School of Pharmacy Educational Workload Policy
- Each faculty member will teach two sections (group instruction) and two sections (individual instruction) each semester in the School of Instruction in other campus units through cross-listing as in the case of interdisciplinary courses/curriculums will be included but require the approval of the Dean. The working assumption is that instruction will be established based on a documented (DIR) reporting of 6 hours/week of group instruction and individual instruction of 6 hours/week.
- The minimum expectation is that every faculty member (legal, academic staff) will be responsible for teaching one group and one individual section each semester.
- Trade-offs for group instructional workload will be determined based on the following:
- External funding – research
- Individual instruction
- Administrative load
- Professional patient care responsibilities
Faculty who are interested in buying out of their instructional workload may do so by providing a percentage of their salary equivalent to their proposed buy out for that semester.
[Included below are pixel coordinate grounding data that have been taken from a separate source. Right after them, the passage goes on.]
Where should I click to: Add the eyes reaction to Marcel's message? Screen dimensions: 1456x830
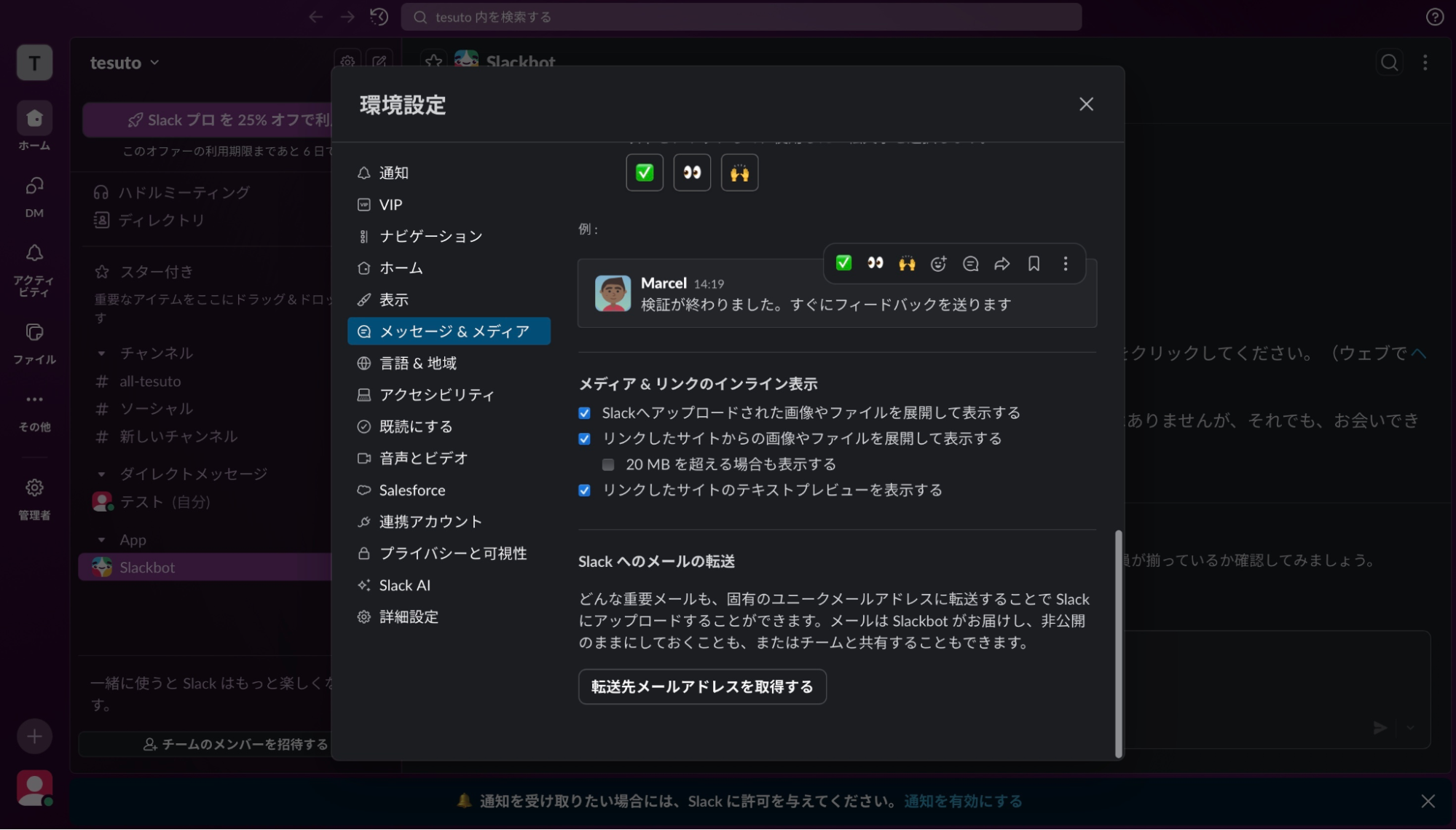[x=875, y=263]
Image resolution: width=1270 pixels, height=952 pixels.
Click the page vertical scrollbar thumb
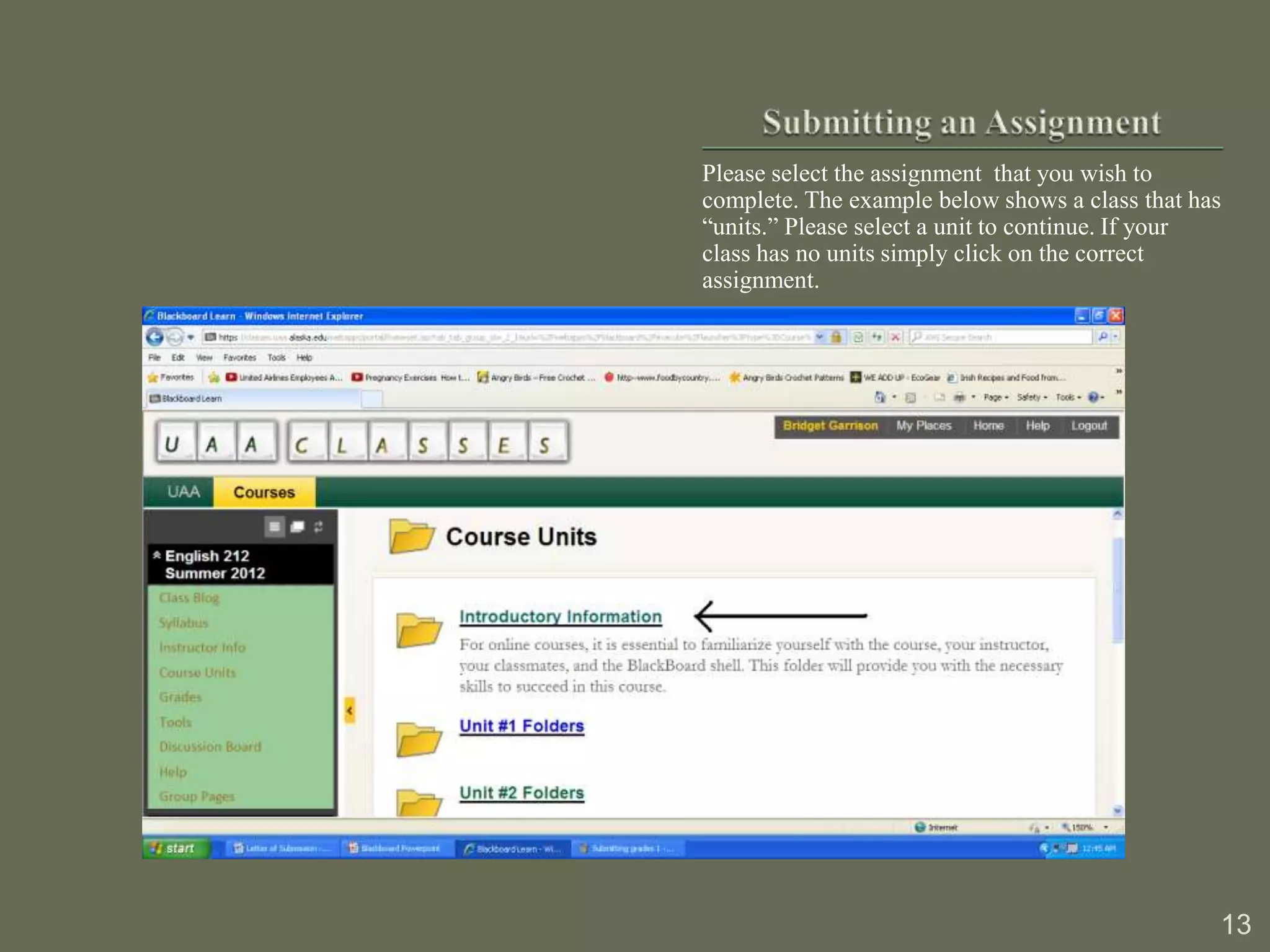[1117, 589]
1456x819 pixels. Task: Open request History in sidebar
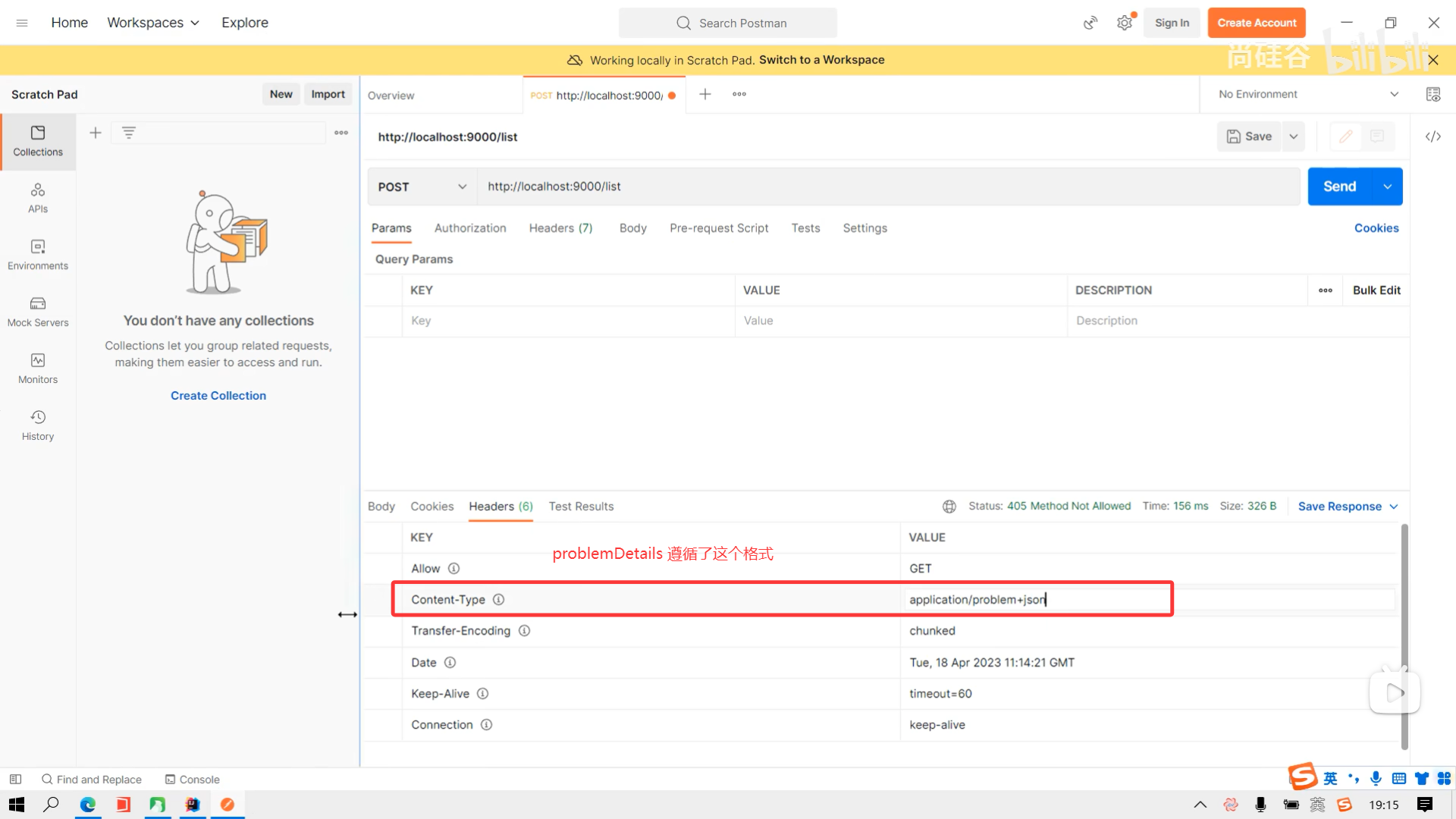38,425
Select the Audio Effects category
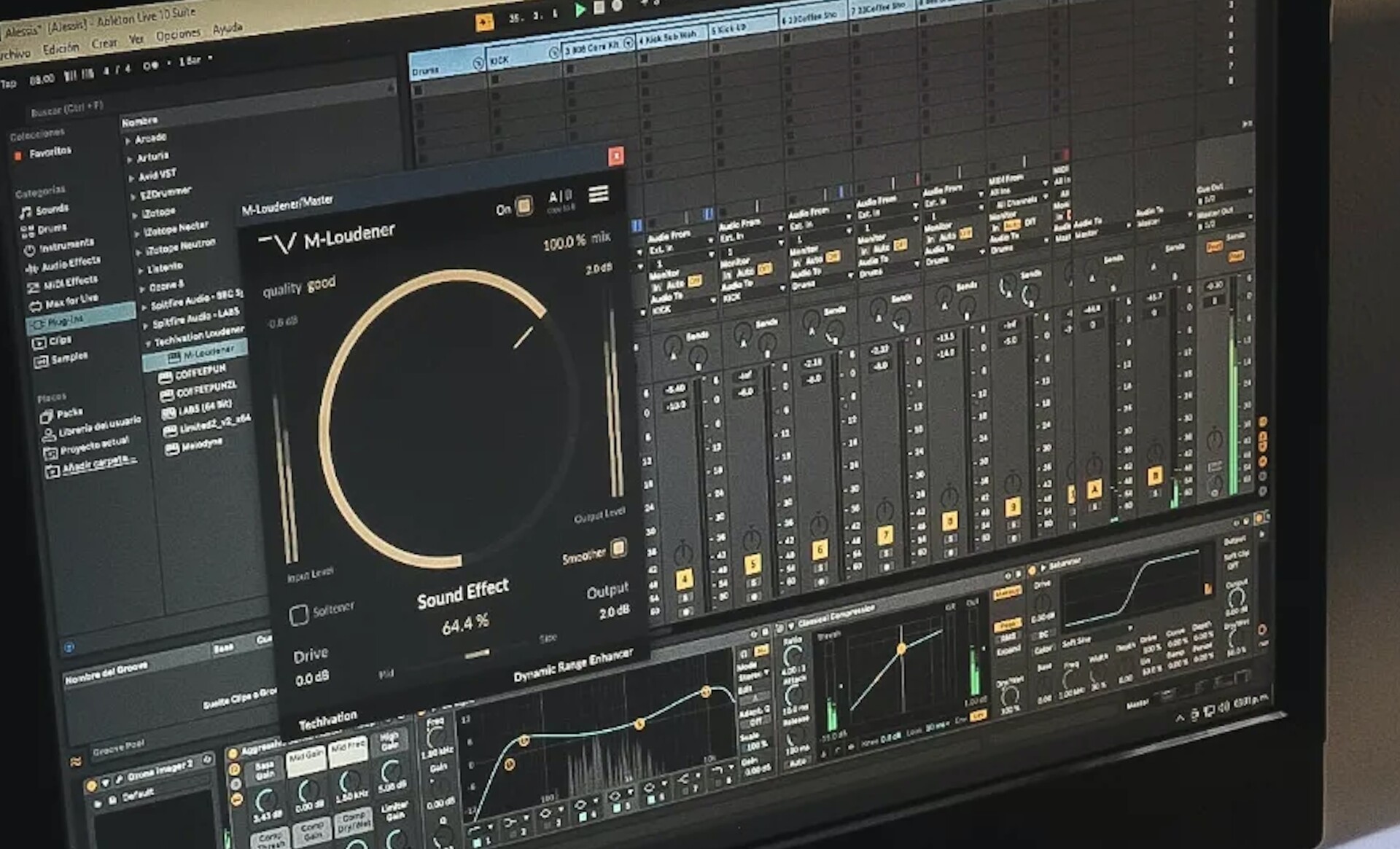The height and width of the screenshot is (849, 1400). pos(70,264)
For example, a 50 % salary buy out will reduce the instructional load by 50 % to 1 group and 1 individual per semester.
Individual Instruction
Extensive individual instruction beyond the established minimum of 2 students per semester either at the undergraduate or graduate level will provide for a reduction of a one group instruction using the exchange described below:- 4 graduate students per semester
- 2 full-time clerkship students or equivalent per semester. Defined as: one month equivalents (160 hours/month x 2 = 320 hours) 25% instructional contact time or 80 hours/ semester
- 8 undergraduate students (Advanced Independent Study – 699) per semester
- 4 postdoctoral/fellow students
- 4 residents full-time per semester
Associate Deans, Assistant Deans, Divisional Chairs, or those with heavy committee/administrative loads (as judged by the Dean) are permitted a trade-off for between 1 to 2 group instructions per year. The Dean is not expected to provide instruction.
Professional Patient Care Responsibilities
Patient care responsibilities are an expectation of clinical faculty. These activities typically account for approximately 30% of a clinical faculty member’s contribution. Levels in excess of these can be exchanged for a once per year trade off for group instruction using the external funding trade-off outlined earlier. - In all cases, alterations in teaching assignments, for whatever purposes such as described earlier or because of special educational efforts or extracurricular efforts, require approval by the Divisional Chair and Dean.